START Supplied records
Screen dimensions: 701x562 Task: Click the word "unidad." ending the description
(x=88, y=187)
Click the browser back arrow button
END Supplied records
START Supplied records
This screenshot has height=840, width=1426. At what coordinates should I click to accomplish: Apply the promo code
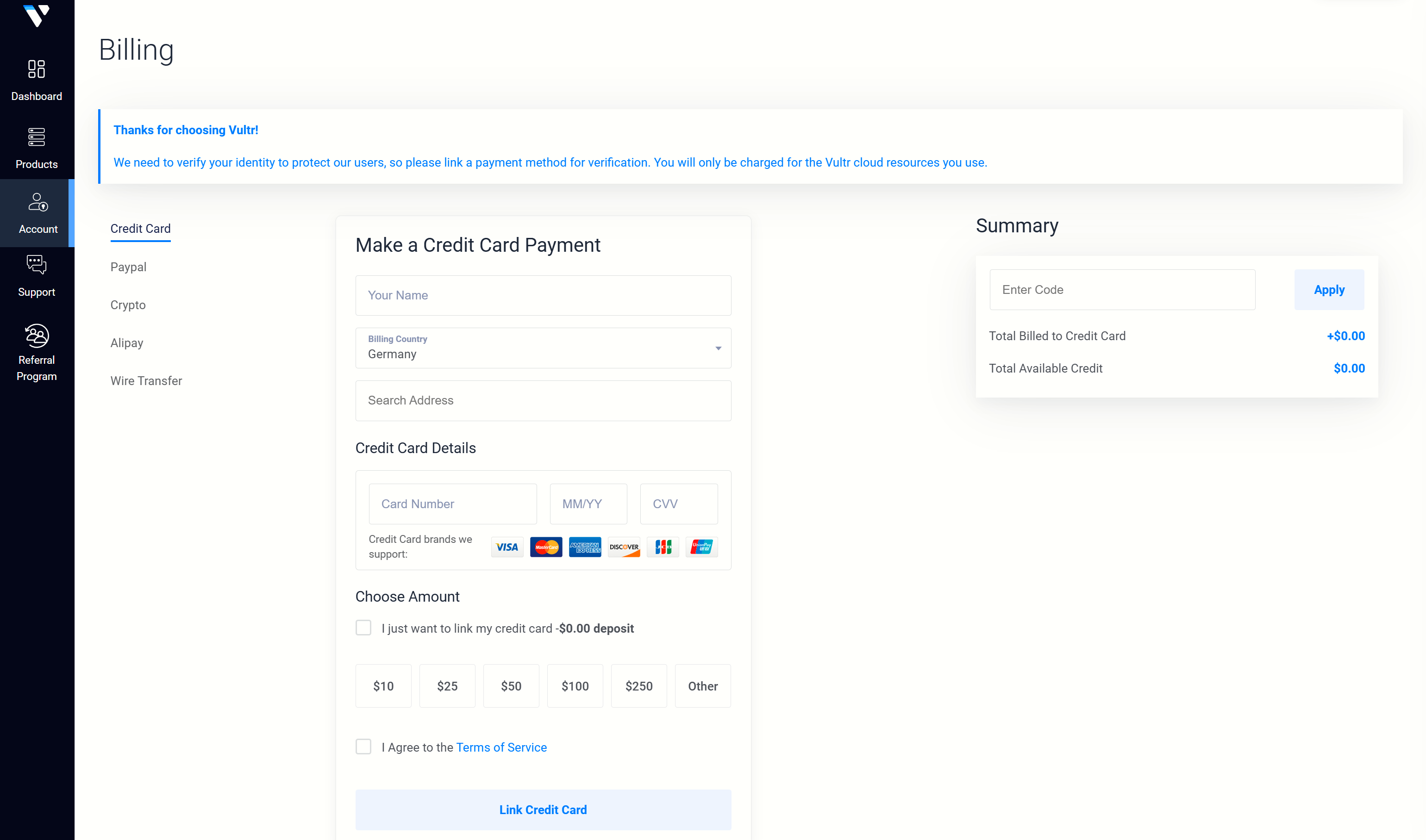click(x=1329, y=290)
END Supplied records
* _Try it_
With the line that has "Screen dimensions: 701x562" as the first and the line that has "Click the browser back arrow button" as the last, repeat exactly that run of lines above and no more.

* _Task solution_
Screen dimensions: 701x562 Task: Click the word "unidad." ending the description
(x=88, y=187)
Click the browser back arrow button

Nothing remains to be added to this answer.